Soon afterwards, King called in 3 Para commander, Lt Colonel Lorimer, and interviewed him. At the end of this meeting, Lorimer was immediately suspended from duty and sent directly home from Lisburn without even being allowed to return to his battalion to say farewell. This proves that there was at least one man who was concerned about the rule of law. (I only discovered this part of the story in recent years, which is why this event was not in my account of my time in Belfast, “Watching the Door”.)

But King’s intervention was far too late – and the rot was too deep. Major General Ford, Commander Land Forces and the primary architect of Bloody Sunday in Derry had not been sacked in disgrace after that slaughter but was instead promoted, becoming the Commandant General of Sandhurst. His GOC, Lt General Tuzo, instead of being immediately relieved of command, received further promotions and went with grace and honour to his grave. Captain Mike Jackson, One Paras’ adjutant on that terrible day, and therefore the man with the most hands-on responsibility for the massacre, rose to the very top of the army, collecting a DSO and MC on the way and becoming a national treasure. These men were benefitting from largely political decisions, meaning that much of the fault lay deep inside Westminster.

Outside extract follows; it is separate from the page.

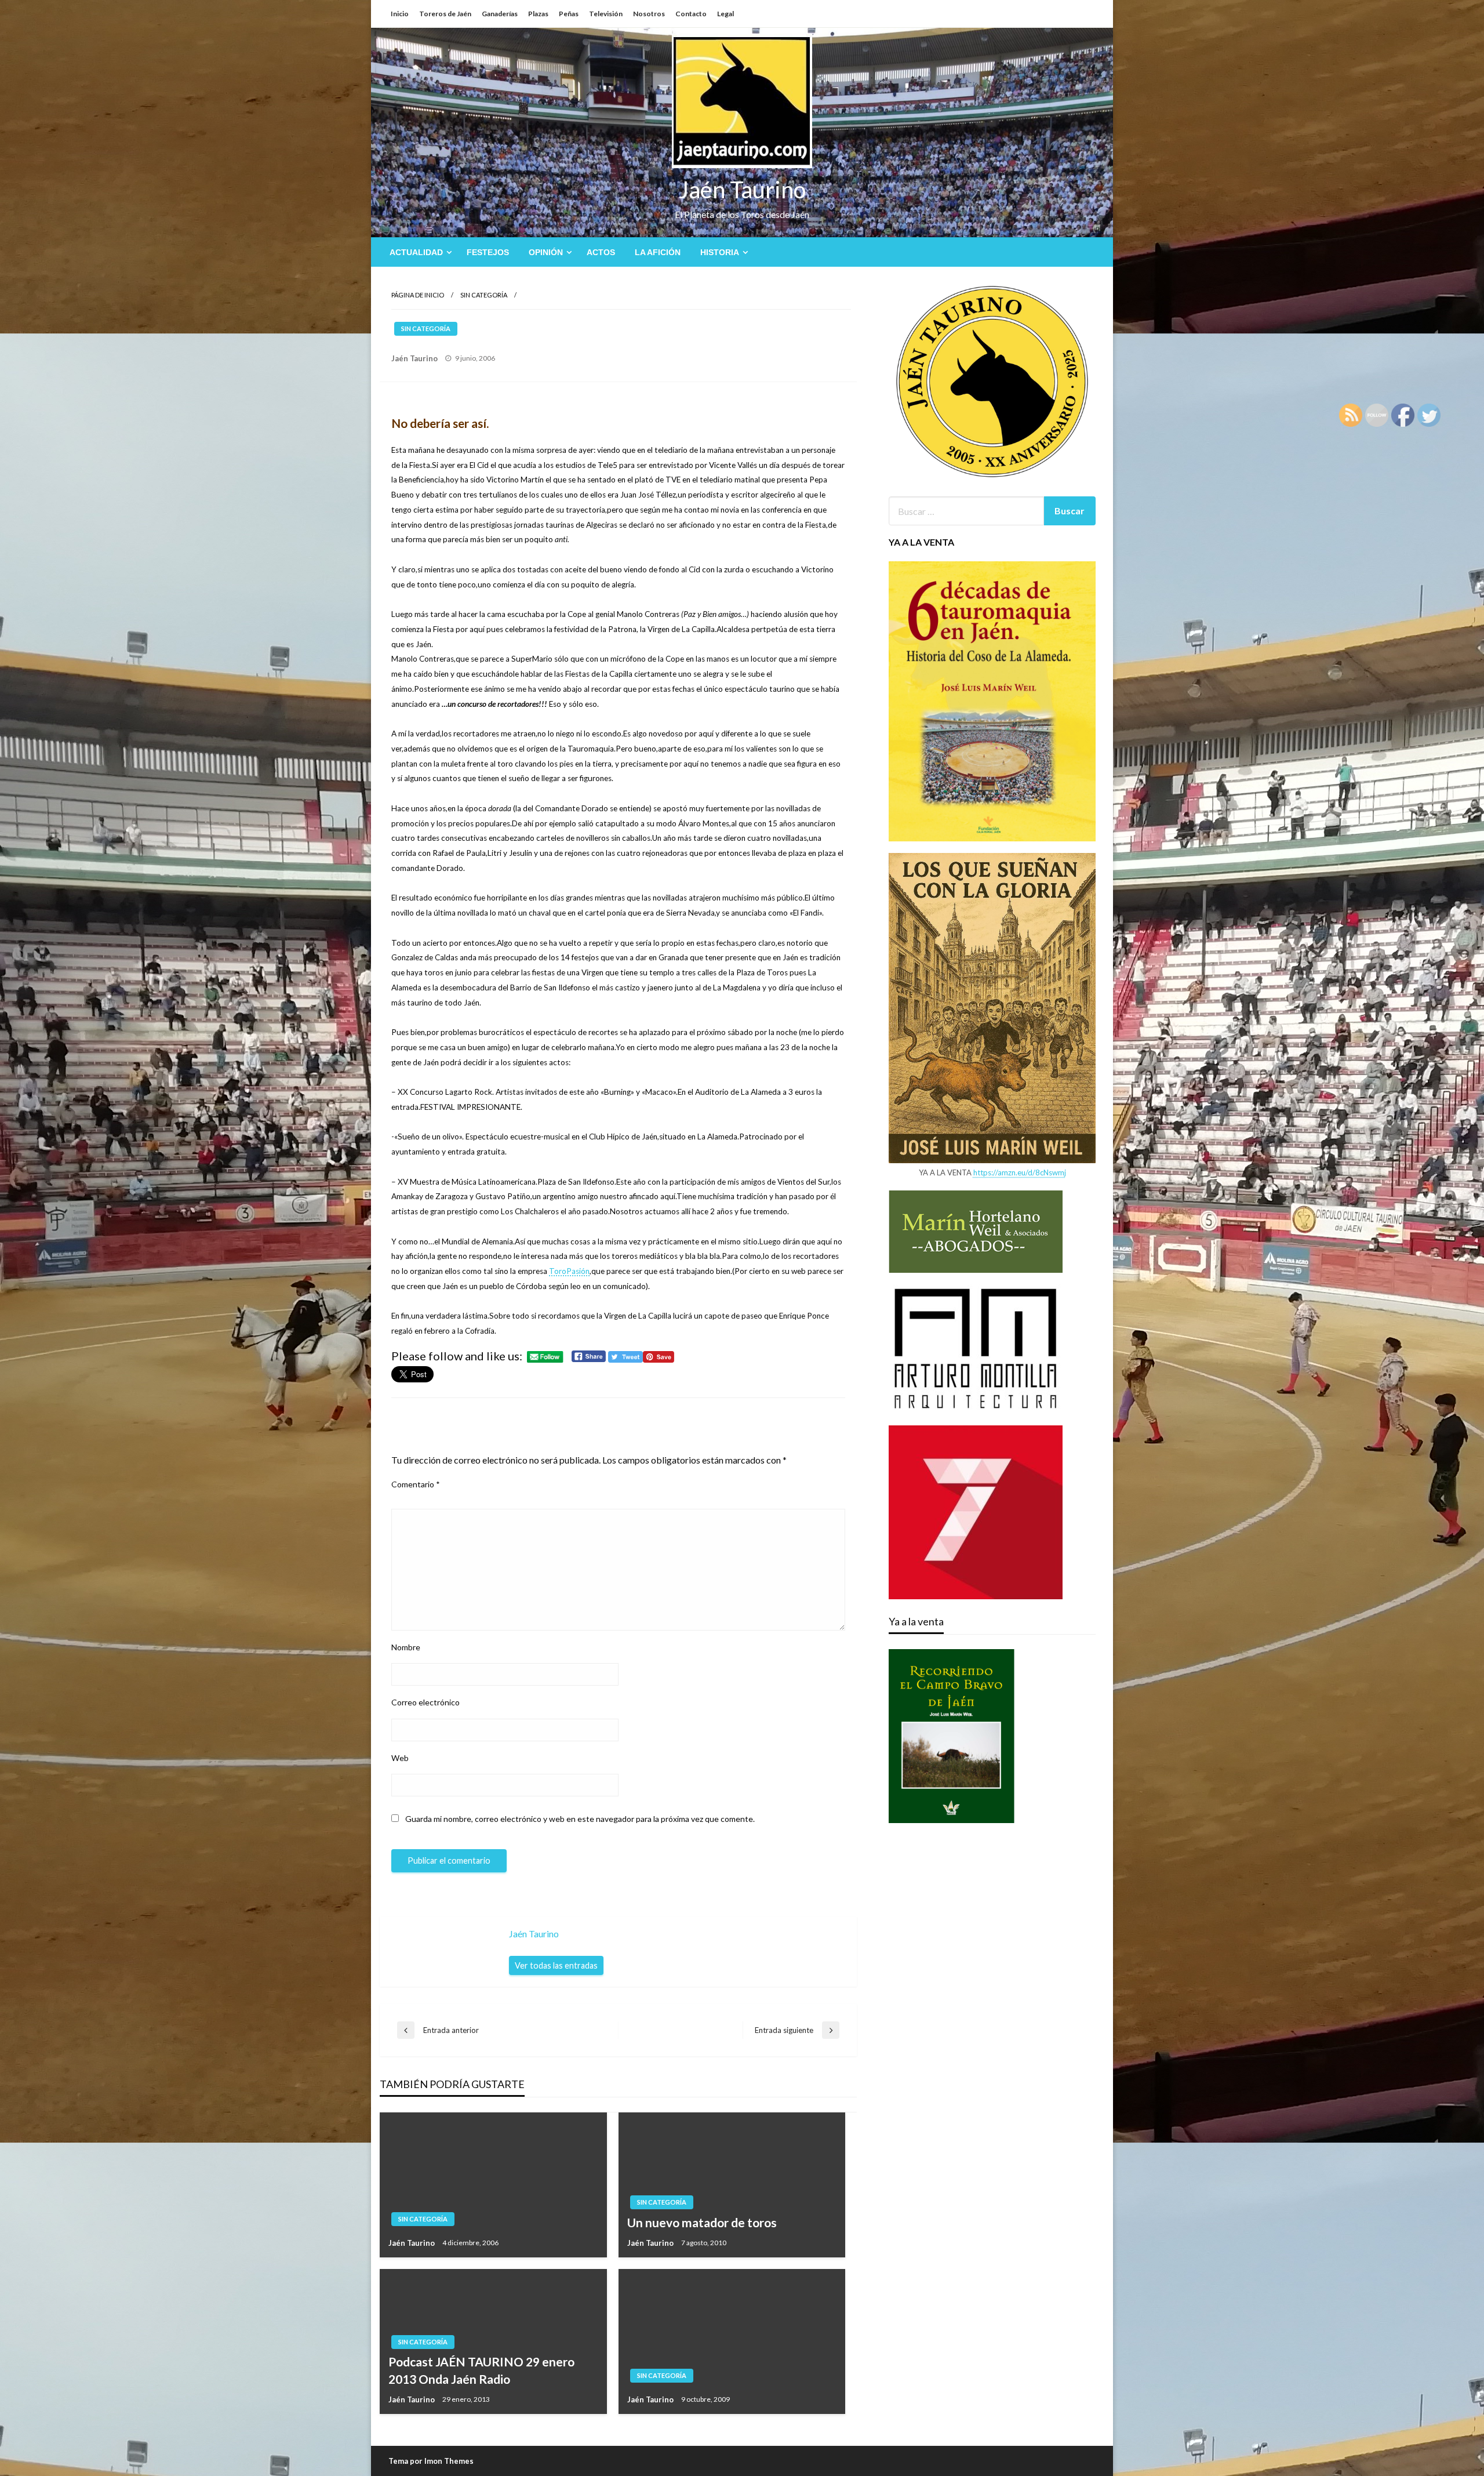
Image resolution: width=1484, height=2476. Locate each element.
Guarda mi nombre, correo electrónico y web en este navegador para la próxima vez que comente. (580, 1819)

None of this should be taken as an excuse for the IRA’s murderous campaign of terror and brutality, in the course of which they killed more Catholics than did all the security forces. Nor is it coincidental that the IRA refused to cooperate with the Ballymurphy Inquest. They had too much blood on their hands to be pointing their fingers at anyone: they would rather conceal the truth about the Paras than reveal the reality about the sordid horrors they were up to. Indeed, there was almost a satanic alliance between the IRA and the Paras; how many recruits did the Paras with their recreational killings drum up for the IRA, and how many British soldiers (and others) were killed by those recruits? How many of these themselves died or had their young lives ruined in jail? I’ll return to this at a later date.

In the meantime, we should congratulate the Ballymurphy campaigners for their tenacity, their courage and their integrity. They helped lay bare the face of evil, the existence of which has still not been acknowledged never mind denounced by those in London who have the moral authority to do so. Moreover, there is probably no corporate memory in the British army to make the dreadful revelations of the Ballymurphy inquest a matter of perpetual shame for the Parachute Regiment.

To paraphrase Kipling: speak no more of Arnhem who only Arnhem know.